About once a year I have to develop or at least design a grammar and a parser - that appears a constant of my working life.

Every time I'm facing this task, thus about once year, I, quite a lex/yacc (flex/bison resp.) guy, consider, or reconsider, alternatives for plain lex/yacc, and, after some musing and trying I get back to plain lex/yacc.

Because I have a CORBA-server at the hub of the application I can call in from from a parser written in almost every language, so this time I had a look at

  • antlr4 (Java) and antlr3 (Java but has RT for other languages),
  • SableCC (Java),
  • Parse::EBNF, Parse::Yapp and Marpa (Perl),
  • and SimpleParse (Python),

For me, the tandem antlr4 with antlrworks looked the most promising candidate, but I'm not yet convinced that the time spent spent on getting into it will be amortized in the end.


The grammar I have to develop is similar to SQL DDL (in terms of structure, not in terms of the subject).

Why would any of the alternatives would make my task easier than using plain lex/yacc?

2
I think this is a question like "which programming language should I use", which is unlikely to attract the sort of factual objective answer SO promotes.

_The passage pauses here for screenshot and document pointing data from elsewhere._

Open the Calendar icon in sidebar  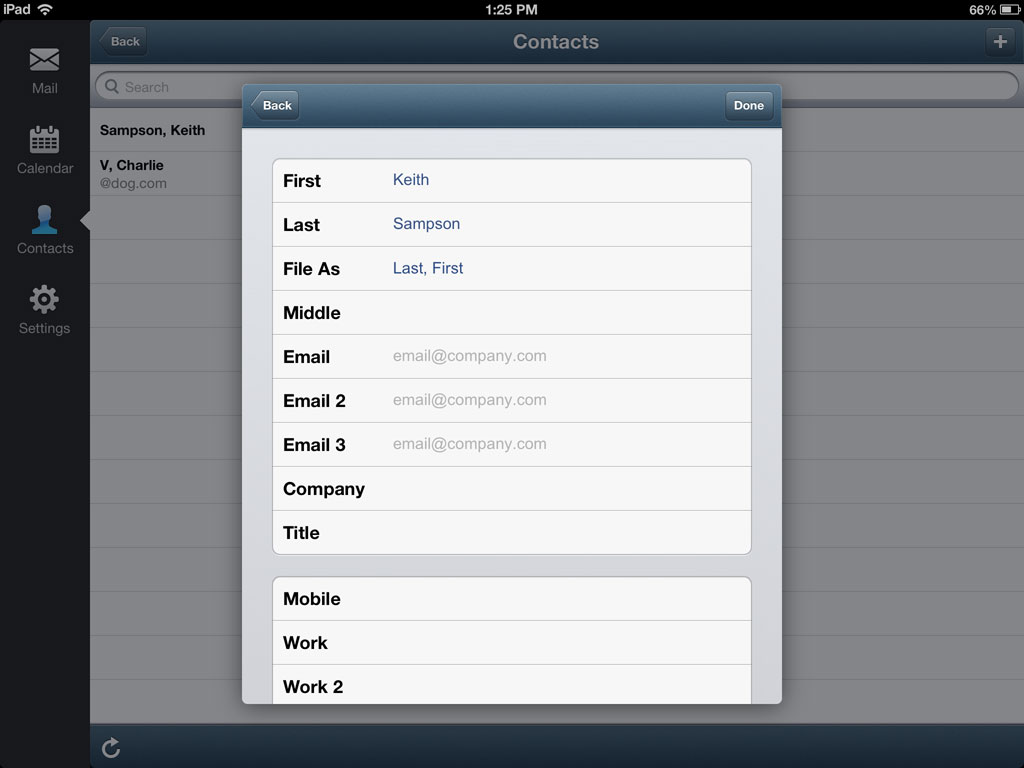44,139
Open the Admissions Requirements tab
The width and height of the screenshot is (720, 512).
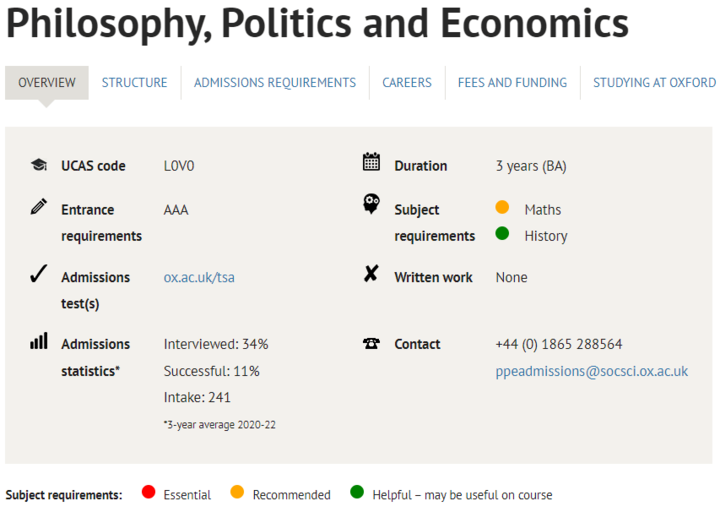pyautogui.click(x=275, y=83)
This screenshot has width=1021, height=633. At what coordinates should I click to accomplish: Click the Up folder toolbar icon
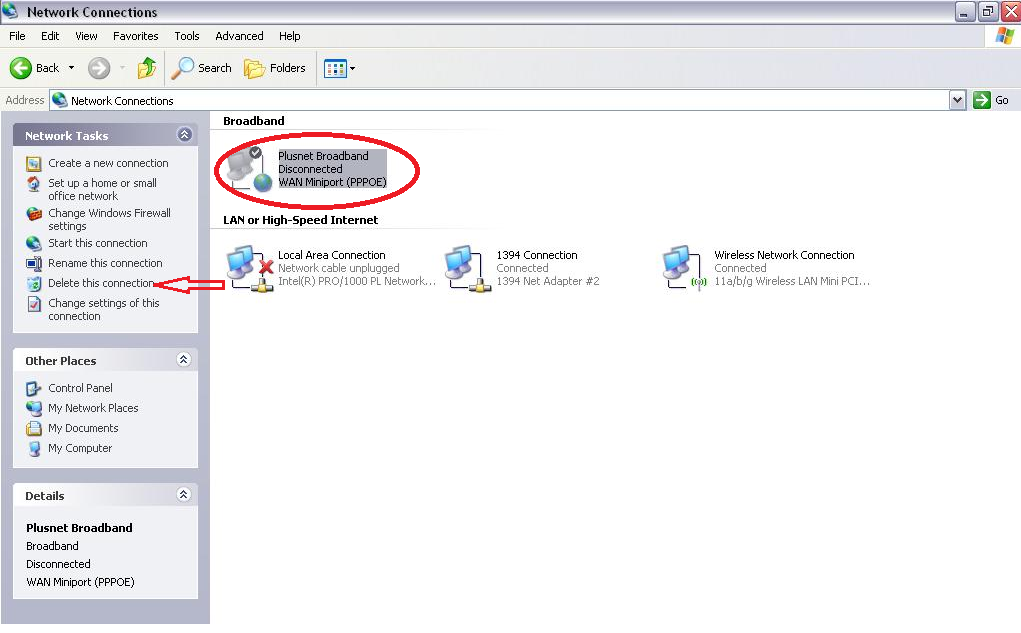[147, 68]
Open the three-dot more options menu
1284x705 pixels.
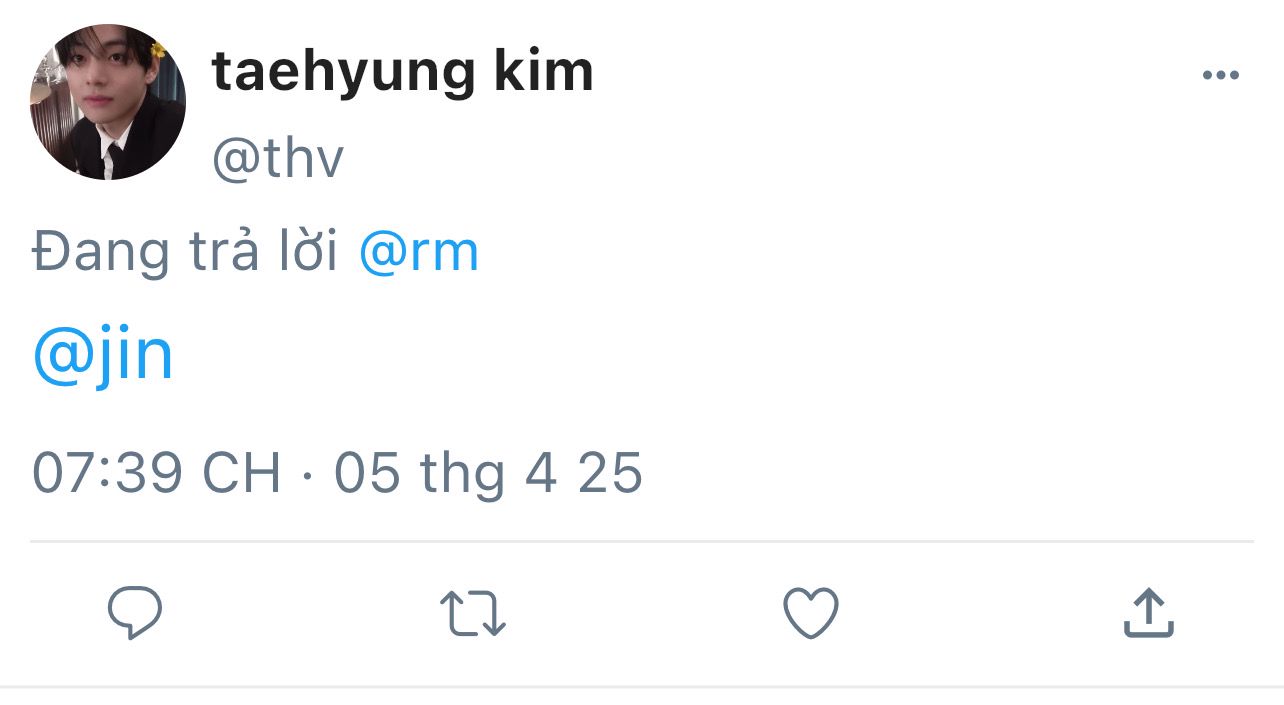coord(1220,75)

So voted to close as non-constructive. However, the question for you is: what is it about lex/flex/yacc/bison that you find unsatisfactory? That would at least give you a clue about what features to seek. If it's just "I'd like to try something new," then flip a coin :)rici
It's not comparable. If all generators would generate the same parser I would agree, but the outcome is completely different depending on the parser generator.Mike Lischke

2 Answers

13
votes

What you also should consider is that the various parser generators generate quite different parsers. Yacc/bison produces bottom-up parsers which are often hard to understand, hard to debug and give weird error messages. ANTLR for instance produces a recursive descent top-down parser which is much easier to understand, you can actually debug it easily, you can only use subrules for a parse operation (e.g. just parse expressions instead of the full language).

Additionally, its error recovery is way better and produces a lot cleaner errors. There are various IDEs/plugins/extensions that make working with ANTLR grammars pretty easy (ANTLRWorks, the IntelliJ plugin, the Visual Studio Code extension etc.). And you can generate parsers in different languages (C, C++, C#, Java and more) from the same grammar (unless you have language specific actions in your grammar, you mentioned this in your question already). And while we speak of actions: due to the evaluation principle in bottom parser (shift token, shift token, reduce them to a new token and shift it etc.) actions can easily cause trouble there, e.g. executing more than once and such. Not so with parsers generated by ANTLR.

I also tried various parser generators over the years, even wrote my own, but I would anytime recommend ANTLR as the tool of choice.

5
votes

The latest Marpa is Marpa::R2, which has great improvements in "whipituptude", including a very convenient new DSL interface, which is itself written in Marpa. You might consider starting with Marpa, for "prototyping". Marpa is highly declarative, using clean BNF. If you migrate away, you can take most of your work to the new parser. Marpa is unsurpassed in its error handling and detection, also very handy in a prototyping phase.

Marpa parses all the classes of grammar parsed by the other parsers listed in linear time, and is unsurpassed in its flexibility. Its newest feature allows you to switch back and forth from Marpa to your own parsing code. So you might even stay with it. There is a website, and my blog has a series of tutorials, which may be the best way to get introduced to Marpa.